Edmund A. "Ted" Stanley Jr., a generous but quiet benefactor to environmental causes who made a fortune in a New York financial printing business, died Wednesday of a neurological disease at his Oxford home. He was 85.
Mr. Stanley, with his wife, Jennifer, gave more than $45 million in the past three decades. He had said he sought "a sustainable environment" and searched "for a just society and a peaceful world." One of his major goals was a healthy Chesapeake Bay watershed.
"He really had no ego. It was all about good work," said William C. Baker, director of the Chesapeake Bay Foundation. "As a philanthropist, he was more interested in doing good rather than what people said about what he did. Ted Stanley was one of the earliest and was the most generous supporters of the Chesapeake Bay Foundation."
Mr. Baker said that Mr. Stanley showed up at the foundation's Annapolis headquarters one day many years ago.
"He saw a bumper sticker that said 'Save the Bay,' " Mr.
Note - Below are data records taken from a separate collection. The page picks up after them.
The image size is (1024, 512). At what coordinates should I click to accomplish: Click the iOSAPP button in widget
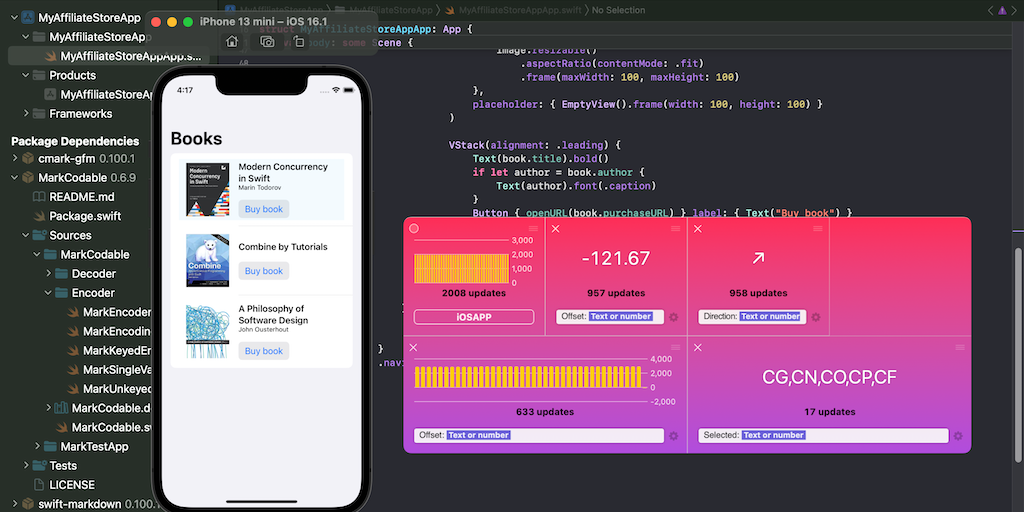click(473, 317)
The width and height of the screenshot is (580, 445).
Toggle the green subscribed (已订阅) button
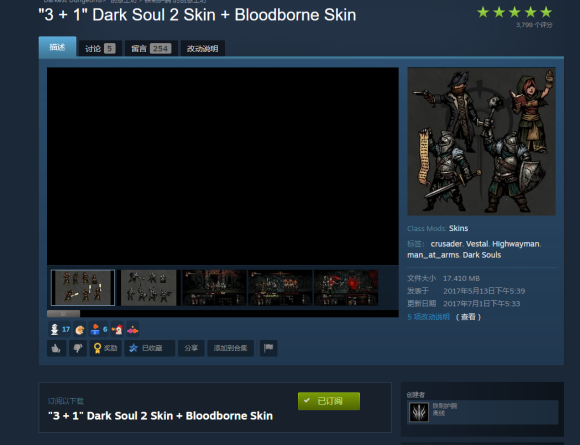coord(329,401)
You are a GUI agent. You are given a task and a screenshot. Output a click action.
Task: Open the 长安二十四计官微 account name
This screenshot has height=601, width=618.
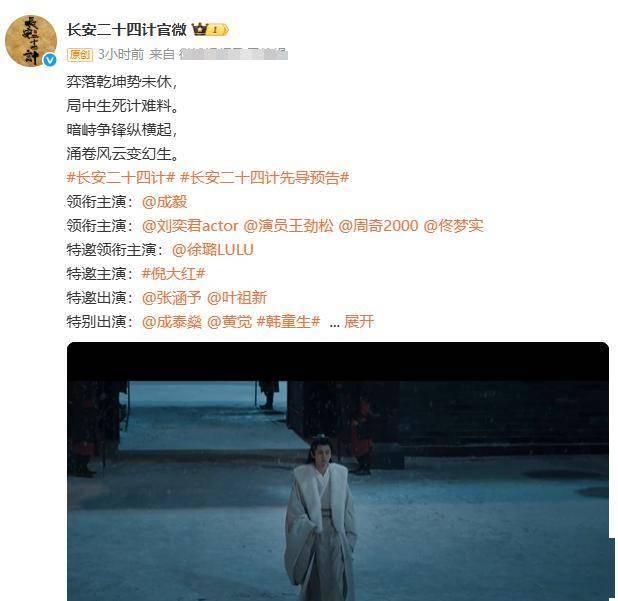coord(127,30)
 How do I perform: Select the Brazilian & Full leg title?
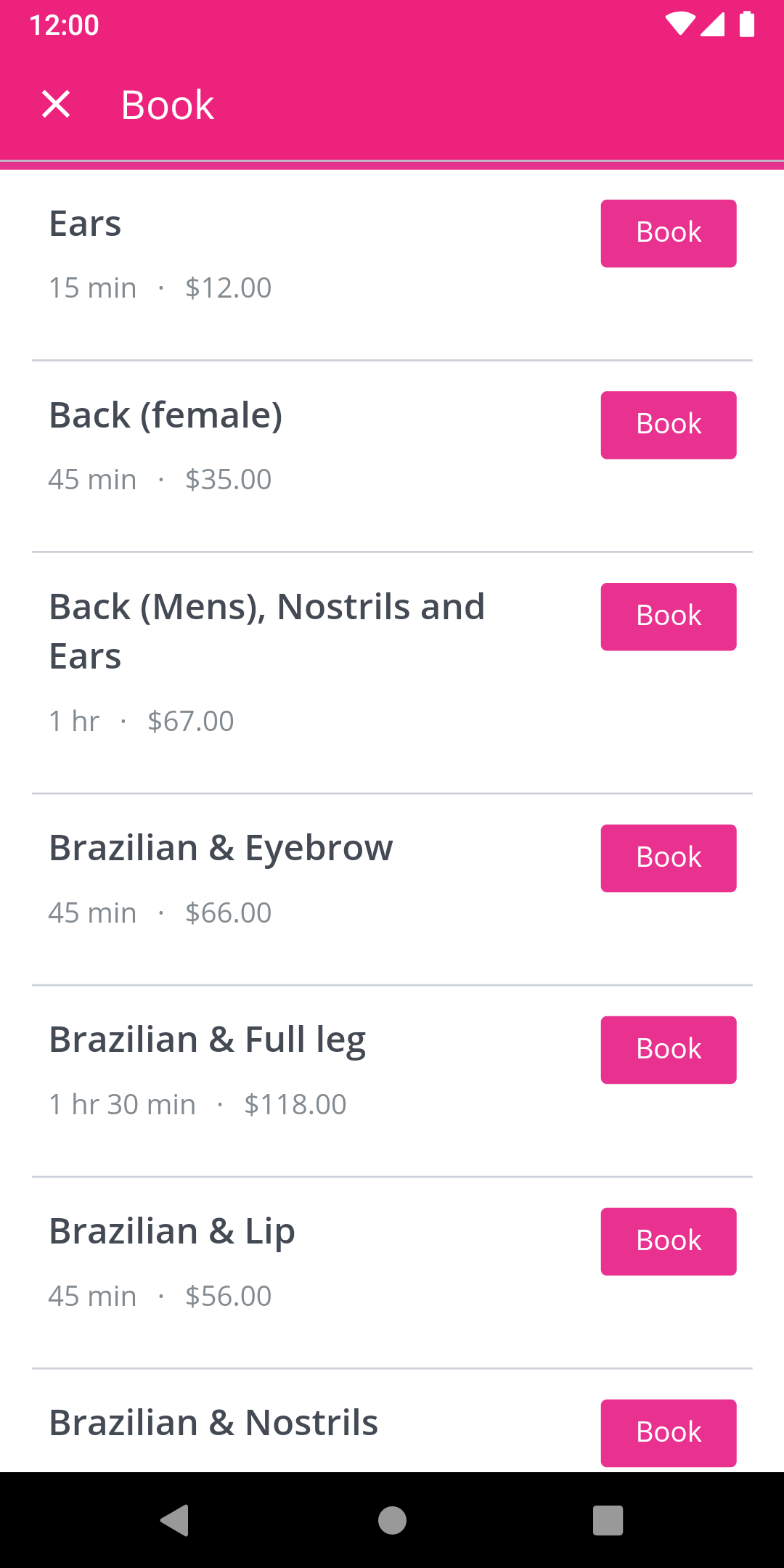click(207, 1040)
Baker said.
The Stanleys were also early donors to National Public Radio's "Morning Edition." When their names were announced as donors, few listeners realized they were a couple living in Talbot County.
"They were our first stalwarts," said former NPR host Susan Stamberg. "They were listeners who found us and decided we needed to succeed."
Born in New York City, Mr. Stanley graduated in 1943 from New Jersey's Lawrenceville School, where he was later a trustee and funded its Aldo Leopold Distinguished Chair in Environmental Science and Ethics.
Mr. Stanley served in the Army's 175th Infantry during World War II. He participated in the Battle of the Bulge and in fighting at the Colmar Pocket. He was awarded the Bronze Star and Purple Heart.
"The war shaped him," said his wife, the former Jennifer Berger. "He was so young [he was 20 in early 1945], and the weather was so cold. He knew from that war experience there had to be a better way."
A 1949 Princeton University graduate, he joined Bowne & Co. Inc., a corporate and financial printing company once headed by his father. The business was founded in 1775 by Robert Bowne. News accounts say it is the oldest business in New York state operating under the same name since its founding and the oldest company listed on the New York Stock Exchange. He was its chief executive officer from 1956 until his retirement in 1981, when he moved to Maryland.
Mr. Stanley was a past governor of the American Stock Exchange, a director of the Venture Group of mutual funds and a limited partner of the old Alex. Brown & Sons in Baltimore.
"He was just a quiet philanthropist," said Truman T. Semans, a friend and Princeton classmate who lives in Brooklandville. "His passion was the bay and the environment."
One of his early causes was the Turtle Bay Tree Fund, a Manhattan neighborhood beautification effort, of which he was president. He also gave to after-school and literacy programs in New York City public schools.
He also served as a trustee of South Street Seaport Museum in New York City. He, with the Robert Bowne Foundation, financed the re-creation of a printing and stationery shop at 211 Water St. in Lower Manhattan.
An avid Chesapeake Bay sailor, he retired in 1981 with his wife to an Oxford waterfront home called Maplehurst.
He was president and founder of two foundations: the Robert Bowne Foundation of New York and the Town Creek Foundation of Easton.
"I wanted to give while I was alive, not posthumously," he said in a Town Creek Foundation publication.
Stuart Alan Clarke, who now heads the Easton foundation, said Mr. Stanley personally assessed all the groups who approached him for backing. He initially worked from an old church building in Oxford.
"He was extraordinarily generous of spirit," Mr. Clarke said. "He was always kind and gentlemanly."
Colleagues said that Mr. Stanley held strong feelings about the environment, peace and security, and news dissemination. They said he gave to these causes, believing in their interdependence and in the need for an informed public.
"Ted so respected the work of grant seekers - both large and small - who were working for a healthy environment, an informed society and a peaceful world," his wife said. "This respect made him willing - when other foundations often were not - to provide general support and continuing support. He was guided by the concepts of action and advocacy. The threat of political controversy or lawsuits did not discourage him."
Mrs. Stanley said her husband "believed that government, corporations and the citizenry must respect the truth and be held accountable if a just and sustainable world is to be realized."
The Chesapeake Bay Foundation has established a medal struck in gold and named in his honor. He was the first recipient of the award.
Plans for a memorial service are incomplete.
In addition to his wife of 33 years, survivors include two sons, Ted Stanley of Martha's Vineyard, Mass., and Eric V. Stanley of Newtonville, Mass.; a daughter, Lisa A. Stanley of Reno, Nev.; a brother, Thomas O. Stanley of Oxford; three grandchildren; and two great-granddaughters.